> [WRITTEN EXERCISE] Transcribe the records below verbatim, starting at the line that contains "Image resolution: width=1456" and ending at the line that contains "will click(220, 1302).", both lines included.

> [STORED RECORDS]
__________

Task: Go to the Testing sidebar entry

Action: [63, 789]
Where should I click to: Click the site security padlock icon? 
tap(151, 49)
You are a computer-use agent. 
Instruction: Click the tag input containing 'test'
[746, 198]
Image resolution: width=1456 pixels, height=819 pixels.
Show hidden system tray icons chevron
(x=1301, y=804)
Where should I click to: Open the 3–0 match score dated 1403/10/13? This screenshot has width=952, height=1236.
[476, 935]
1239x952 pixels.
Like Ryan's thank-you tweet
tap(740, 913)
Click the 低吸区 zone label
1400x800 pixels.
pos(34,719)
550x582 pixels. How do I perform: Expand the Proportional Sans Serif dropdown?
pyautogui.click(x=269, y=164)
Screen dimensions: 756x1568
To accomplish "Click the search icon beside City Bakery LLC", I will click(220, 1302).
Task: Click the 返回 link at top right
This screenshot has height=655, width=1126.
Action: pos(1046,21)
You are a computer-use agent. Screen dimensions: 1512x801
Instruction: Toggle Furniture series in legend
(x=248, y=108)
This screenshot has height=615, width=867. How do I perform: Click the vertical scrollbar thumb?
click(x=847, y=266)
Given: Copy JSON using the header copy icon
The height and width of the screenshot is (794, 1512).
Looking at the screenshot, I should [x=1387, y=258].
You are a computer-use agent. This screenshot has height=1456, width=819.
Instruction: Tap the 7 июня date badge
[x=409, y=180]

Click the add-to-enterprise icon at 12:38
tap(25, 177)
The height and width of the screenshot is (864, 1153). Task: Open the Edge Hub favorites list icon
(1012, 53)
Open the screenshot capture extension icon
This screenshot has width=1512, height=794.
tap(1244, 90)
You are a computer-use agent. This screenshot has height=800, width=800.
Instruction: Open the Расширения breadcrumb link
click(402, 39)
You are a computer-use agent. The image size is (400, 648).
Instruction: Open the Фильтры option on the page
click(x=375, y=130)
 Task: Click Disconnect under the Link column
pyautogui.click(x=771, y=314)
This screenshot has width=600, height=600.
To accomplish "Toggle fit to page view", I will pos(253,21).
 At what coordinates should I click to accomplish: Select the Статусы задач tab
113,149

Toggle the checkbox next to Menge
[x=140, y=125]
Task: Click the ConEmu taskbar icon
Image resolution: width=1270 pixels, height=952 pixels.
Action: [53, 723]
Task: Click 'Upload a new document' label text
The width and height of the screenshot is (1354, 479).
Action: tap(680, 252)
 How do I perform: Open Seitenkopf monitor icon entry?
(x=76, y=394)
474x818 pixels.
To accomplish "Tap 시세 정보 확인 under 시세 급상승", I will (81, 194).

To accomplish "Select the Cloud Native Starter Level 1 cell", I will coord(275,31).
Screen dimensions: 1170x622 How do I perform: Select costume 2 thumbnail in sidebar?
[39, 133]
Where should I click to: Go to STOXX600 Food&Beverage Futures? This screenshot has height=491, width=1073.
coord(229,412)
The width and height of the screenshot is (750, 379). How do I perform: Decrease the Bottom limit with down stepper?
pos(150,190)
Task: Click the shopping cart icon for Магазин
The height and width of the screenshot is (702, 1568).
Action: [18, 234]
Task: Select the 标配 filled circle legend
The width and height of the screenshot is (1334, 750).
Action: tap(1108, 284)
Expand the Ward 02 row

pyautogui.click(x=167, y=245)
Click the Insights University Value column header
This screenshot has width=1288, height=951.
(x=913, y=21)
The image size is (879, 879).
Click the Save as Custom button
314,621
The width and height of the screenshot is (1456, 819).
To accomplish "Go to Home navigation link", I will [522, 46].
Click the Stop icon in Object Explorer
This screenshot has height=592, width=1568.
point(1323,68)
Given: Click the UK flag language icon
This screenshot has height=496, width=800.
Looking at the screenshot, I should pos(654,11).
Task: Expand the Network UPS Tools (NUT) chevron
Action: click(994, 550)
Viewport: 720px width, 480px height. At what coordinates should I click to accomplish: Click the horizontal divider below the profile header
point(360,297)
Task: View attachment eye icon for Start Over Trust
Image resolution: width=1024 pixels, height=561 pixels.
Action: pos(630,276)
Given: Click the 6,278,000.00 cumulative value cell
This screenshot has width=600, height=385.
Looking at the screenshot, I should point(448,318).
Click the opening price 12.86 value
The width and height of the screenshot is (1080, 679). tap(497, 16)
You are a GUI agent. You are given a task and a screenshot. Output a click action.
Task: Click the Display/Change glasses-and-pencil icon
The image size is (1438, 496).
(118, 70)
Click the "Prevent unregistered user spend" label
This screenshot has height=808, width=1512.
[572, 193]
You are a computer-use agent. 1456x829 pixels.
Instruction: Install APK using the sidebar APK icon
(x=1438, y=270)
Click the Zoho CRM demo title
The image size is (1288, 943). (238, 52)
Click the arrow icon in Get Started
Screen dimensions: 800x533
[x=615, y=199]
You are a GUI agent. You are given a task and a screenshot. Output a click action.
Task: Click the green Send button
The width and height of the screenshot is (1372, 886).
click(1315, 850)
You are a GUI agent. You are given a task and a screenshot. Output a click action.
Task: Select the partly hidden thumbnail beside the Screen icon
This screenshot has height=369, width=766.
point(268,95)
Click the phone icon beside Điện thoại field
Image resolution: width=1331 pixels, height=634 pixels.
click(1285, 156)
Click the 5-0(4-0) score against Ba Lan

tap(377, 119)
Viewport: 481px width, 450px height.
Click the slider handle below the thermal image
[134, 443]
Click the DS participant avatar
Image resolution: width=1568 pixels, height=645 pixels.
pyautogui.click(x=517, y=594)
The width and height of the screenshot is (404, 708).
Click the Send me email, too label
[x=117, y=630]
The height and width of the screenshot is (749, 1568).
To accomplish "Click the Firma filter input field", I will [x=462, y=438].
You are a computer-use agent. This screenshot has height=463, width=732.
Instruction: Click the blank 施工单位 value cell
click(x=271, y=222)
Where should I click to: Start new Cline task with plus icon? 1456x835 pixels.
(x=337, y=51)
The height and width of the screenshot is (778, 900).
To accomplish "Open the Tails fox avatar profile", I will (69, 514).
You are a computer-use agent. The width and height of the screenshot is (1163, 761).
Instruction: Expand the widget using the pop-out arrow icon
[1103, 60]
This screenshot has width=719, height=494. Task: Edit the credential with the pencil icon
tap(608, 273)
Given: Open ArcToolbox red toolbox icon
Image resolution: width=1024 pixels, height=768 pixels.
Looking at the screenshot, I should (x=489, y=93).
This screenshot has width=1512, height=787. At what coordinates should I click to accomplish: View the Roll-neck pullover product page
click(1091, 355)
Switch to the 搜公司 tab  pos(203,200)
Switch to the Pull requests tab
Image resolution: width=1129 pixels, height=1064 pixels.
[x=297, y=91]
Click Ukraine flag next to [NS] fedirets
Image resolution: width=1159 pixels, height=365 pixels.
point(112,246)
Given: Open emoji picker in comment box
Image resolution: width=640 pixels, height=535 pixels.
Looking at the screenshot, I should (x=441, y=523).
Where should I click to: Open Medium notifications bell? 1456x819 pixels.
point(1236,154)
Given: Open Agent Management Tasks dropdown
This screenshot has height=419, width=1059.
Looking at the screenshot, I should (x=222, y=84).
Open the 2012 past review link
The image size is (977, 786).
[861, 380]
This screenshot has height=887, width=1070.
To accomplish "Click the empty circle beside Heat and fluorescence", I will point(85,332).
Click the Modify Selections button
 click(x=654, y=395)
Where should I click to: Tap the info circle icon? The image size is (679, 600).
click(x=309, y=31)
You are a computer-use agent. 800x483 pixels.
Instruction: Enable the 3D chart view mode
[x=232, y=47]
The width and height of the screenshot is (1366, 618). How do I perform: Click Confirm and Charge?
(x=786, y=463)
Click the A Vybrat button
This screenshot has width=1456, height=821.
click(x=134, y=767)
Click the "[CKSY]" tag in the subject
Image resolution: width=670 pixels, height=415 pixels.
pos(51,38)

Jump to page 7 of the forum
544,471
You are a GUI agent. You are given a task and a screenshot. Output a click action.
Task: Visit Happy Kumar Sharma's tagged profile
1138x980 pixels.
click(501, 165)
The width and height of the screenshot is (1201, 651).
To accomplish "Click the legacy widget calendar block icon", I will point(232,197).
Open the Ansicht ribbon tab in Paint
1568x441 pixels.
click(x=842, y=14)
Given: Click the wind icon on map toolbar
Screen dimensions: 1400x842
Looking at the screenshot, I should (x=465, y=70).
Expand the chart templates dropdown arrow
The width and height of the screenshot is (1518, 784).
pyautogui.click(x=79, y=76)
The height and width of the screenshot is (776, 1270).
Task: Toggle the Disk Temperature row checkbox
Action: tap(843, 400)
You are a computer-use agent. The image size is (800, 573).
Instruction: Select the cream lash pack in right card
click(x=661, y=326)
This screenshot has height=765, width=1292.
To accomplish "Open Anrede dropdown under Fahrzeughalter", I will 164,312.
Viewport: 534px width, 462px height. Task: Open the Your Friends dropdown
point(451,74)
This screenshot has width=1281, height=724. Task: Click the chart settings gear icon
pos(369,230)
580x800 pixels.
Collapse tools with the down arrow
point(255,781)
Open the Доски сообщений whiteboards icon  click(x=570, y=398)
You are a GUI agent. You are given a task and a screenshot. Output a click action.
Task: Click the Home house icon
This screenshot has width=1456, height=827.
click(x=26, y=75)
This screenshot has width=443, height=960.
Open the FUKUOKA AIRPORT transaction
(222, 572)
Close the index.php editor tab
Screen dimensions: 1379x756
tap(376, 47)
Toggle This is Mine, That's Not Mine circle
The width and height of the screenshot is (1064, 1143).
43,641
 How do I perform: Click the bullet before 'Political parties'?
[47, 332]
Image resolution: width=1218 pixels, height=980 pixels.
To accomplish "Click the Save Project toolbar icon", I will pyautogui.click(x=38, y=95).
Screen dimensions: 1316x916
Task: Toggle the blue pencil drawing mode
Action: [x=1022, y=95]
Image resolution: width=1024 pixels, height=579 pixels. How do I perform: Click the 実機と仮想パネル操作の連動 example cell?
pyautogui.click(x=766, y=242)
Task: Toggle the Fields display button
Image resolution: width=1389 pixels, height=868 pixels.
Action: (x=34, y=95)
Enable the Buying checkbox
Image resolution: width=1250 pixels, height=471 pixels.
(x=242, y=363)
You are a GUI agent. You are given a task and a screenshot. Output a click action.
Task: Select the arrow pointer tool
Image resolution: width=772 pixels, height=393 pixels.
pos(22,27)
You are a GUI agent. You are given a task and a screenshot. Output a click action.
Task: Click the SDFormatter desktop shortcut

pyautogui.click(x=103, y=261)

__________

> [TASK SOLUTION]
Image resolution: width=1456 pixels, height=819 pixels.
Show hidden system tray icons chevron
(x=1301, y=804)
Where should I click to: Open the 3–0 match score dated 1403/10/13? This screenshot has width=952, height=1236.
[476, 935]
1239x952 pixels.
Like Ryan's thank-you tweet
tap(740, 913)
Click the 低吸区 zone label
1400x800 pixels.
pos(34,719)
550x582 pixels. How do I perform: Expand the Proportional Sans Serif dropdown?
pyautogui.click(x=269, y=164)
Screen dimensions: 756x1568
To accomplish "Click the search icon beside City Bakery LLC", I will click(220, 1302).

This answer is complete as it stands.